Step-by-step explanation:

a) The problem tells us that angle $\alpha$ is in the second quadrant. We know that in that quadrant the cosine is negative.

We can use the Pythagorean identity:

$tan^2(\alpha)+1=sec^2(\alpha)\\(-\frac{4}{3})^2 +1=sec^2(\alpha)\\sec^2(\alpha)=\frac{16}{9} +1\\sec^2(\alpha)=\frac{25}{9} \\sec(\alpha) =+/- \frac{5}{3}\\cos(\alpha)=+/- \frac{3}{5}$

Where we have used that the secant of an angle is the reciprocal of the cos of the angle.
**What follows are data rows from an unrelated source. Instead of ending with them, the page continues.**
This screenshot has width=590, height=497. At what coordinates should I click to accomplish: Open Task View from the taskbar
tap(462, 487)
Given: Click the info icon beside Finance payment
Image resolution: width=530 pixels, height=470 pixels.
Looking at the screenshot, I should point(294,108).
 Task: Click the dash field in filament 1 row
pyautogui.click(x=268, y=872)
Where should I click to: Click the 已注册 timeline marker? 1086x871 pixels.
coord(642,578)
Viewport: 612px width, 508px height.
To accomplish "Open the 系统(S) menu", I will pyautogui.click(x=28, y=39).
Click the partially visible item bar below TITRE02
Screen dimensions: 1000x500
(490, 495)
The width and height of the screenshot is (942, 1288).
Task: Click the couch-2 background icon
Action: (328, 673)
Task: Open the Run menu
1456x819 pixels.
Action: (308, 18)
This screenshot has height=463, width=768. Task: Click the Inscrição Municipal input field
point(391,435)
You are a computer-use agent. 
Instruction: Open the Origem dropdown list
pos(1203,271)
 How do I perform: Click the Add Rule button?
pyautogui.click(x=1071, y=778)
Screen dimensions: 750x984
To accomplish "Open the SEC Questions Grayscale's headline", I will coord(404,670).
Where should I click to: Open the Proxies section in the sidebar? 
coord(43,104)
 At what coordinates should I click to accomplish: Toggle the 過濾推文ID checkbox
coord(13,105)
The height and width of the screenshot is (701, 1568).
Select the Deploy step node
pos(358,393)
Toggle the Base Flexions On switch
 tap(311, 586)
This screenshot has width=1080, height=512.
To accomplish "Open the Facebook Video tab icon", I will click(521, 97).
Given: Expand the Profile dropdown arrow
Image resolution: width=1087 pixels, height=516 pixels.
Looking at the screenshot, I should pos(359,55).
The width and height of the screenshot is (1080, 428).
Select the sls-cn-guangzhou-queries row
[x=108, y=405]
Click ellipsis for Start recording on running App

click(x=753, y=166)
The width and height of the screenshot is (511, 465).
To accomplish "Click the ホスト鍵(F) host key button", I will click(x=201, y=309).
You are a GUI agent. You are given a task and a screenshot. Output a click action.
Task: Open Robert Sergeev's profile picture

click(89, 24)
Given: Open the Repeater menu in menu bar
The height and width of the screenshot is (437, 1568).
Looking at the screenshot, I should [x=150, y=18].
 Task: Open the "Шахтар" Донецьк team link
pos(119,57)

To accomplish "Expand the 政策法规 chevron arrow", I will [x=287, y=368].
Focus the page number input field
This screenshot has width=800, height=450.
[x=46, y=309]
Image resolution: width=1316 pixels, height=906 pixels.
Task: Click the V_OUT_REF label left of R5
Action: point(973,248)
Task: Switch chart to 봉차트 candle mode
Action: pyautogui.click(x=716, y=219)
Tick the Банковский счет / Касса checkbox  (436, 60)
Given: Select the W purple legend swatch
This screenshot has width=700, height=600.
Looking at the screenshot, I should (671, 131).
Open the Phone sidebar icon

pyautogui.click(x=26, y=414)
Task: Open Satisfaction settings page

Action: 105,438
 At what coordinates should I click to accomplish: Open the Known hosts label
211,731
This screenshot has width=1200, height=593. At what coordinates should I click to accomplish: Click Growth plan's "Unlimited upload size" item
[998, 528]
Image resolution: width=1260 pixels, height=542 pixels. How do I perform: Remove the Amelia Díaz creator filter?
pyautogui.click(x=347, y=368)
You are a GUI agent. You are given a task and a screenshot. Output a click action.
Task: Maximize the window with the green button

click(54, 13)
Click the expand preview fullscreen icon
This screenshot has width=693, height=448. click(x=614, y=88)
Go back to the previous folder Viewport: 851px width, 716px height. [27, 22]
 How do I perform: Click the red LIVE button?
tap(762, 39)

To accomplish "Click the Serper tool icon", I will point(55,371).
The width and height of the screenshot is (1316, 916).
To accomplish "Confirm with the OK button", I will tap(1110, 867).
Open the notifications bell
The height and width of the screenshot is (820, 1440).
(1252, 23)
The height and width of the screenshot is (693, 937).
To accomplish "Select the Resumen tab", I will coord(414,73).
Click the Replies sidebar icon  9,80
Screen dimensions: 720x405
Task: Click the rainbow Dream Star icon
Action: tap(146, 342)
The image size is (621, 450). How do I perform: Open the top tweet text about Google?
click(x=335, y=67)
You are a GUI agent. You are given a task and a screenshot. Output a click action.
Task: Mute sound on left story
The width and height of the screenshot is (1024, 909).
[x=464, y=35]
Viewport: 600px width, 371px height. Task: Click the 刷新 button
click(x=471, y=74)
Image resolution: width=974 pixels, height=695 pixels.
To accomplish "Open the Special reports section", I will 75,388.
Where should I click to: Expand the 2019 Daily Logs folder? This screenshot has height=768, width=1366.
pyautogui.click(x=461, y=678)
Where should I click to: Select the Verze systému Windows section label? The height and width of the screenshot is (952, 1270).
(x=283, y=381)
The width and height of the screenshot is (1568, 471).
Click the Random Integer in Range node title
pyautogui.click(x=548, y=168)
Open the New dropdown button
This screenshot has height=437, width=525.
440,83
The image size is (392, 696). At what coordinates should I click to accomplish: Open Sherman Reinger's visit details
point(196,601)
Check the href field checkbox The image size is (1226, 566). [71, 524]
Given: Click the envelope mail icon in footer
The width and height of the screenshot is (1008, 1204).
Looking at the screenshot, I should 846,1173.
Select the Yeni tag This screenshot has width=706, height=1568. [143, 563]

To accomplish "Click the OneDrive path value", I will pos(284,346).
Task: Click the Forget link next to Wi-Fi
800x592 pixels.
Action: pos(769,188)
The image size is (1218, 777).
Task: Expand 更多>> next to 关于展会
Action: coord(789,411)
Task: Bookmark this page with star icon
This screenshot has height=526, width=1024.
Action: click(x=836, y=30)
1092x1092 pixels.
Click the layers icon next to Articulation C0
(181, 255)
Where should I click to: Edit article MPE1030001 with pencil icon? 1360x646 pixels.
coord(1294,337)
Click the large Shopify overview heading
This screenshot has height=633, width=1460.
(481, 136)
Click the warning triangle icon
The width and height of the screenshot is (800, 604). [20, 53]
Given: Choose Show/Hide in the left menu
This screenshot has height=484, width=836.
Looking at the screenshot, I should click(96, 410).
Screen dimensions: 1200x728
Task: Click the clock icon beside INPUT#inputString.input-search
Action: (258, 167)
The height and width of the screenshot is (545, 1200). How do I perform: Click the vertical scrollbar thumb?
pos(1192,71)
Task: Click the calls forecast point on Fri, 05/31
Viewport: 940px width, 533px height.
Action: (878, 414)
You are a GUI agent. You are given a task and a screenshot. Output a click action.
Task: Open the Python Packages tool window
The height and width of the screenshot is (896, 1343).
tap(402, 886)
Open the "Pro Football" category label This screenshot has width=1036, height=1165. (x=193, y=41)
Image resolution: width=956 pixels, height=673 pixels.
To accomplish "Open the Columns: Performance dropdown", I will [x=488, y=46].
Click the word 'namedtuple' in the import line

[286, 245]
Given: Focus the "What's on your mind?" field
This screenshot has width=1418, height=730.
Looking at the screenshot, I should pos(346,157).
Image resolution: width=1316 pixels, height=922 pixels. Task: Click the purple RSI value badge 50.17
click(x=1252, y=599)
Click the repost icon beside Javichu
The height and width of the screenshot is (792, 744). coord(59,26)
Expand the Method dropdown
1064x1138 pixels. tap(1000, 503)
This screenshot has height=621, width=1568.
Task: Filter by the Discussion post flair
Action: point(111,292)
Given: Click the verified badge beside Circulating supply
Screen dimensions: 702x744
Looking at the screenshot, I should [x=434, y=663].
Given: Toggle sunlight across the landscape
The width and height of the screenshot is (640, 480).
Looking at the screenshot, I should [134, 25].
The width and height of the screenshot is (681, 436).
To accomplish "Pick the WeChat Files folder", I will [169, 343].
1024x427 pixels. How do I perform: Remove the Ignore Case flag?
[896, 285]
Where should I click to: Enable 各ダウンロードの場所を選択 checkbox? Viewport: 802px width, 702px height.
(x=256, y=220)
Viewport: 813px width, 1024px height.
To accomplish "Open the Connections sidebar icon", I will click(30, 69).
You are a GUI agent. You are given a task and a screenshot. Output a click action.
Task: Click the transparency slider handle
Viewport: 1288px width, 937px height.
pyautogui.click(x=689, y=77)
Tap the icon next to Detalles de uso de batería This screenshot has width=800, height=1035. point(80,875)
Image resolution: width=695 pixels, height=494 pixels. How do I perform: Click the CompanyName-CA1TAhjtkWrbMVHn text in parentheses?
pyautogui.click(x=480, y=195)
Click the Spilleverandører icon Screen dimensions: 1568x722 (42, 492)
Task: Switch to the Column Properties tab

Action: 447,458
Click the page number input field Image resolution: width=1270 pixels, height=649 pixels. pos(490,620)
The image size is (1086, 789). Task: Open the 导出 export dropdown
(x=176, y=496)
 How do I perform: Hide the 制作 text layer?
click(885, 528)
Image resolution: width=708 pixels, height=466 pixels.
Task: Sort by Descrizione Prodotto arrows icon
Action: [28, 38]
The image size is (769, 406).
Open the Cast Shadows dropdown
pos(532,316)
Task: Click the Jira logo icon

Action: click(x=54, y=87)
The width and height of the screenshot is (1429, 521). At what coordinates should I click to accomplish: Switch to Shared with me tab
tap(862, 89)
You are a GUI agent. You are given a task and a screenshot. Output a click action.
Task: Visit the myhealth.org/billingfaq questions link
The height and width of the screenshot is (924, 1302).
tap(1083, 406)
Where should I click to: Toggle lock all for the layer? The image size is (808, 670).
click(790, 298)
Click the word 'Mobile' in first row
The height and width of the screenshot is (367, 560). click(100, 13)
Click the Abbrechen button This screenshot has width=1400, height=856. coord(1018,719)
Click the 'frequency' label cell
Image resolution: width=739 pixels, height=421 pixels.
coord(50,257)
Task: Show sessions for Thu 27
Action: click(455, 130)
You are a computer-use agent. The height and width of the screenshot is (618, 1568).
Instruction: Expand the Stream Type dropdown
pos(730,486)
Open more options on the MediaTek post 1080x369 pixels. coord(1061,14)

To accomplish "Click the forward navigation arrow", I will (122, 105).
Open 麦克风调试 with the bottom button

Since we know that the cosine must be negative because the angle is in the second quadrant, then we take the negative answer:

$cos(\alpha)=-\frac{3}{5}$

b) This angle is in the first quadrant (where the sine function is positive. They give us the value of the cosine of the angle, so we can use the Pythagorean identity to find the value of the sine of that angle:

$cos (\beta)=\frac{1}{2} \\\\sin^2(\beta)=1-cos^2(\beta)\\sin^2(\beta)=1-\frac{1}{4} \\\\sin^2(\beta)=\frac{3}{4} \\sin(\beta)=+/- \frac{\sqrt{3} }{2} \\sin(\beta)= \frac{\sqrt{3} }{2}$

where we took the positive value, since we know that the angle is in the first quadrant.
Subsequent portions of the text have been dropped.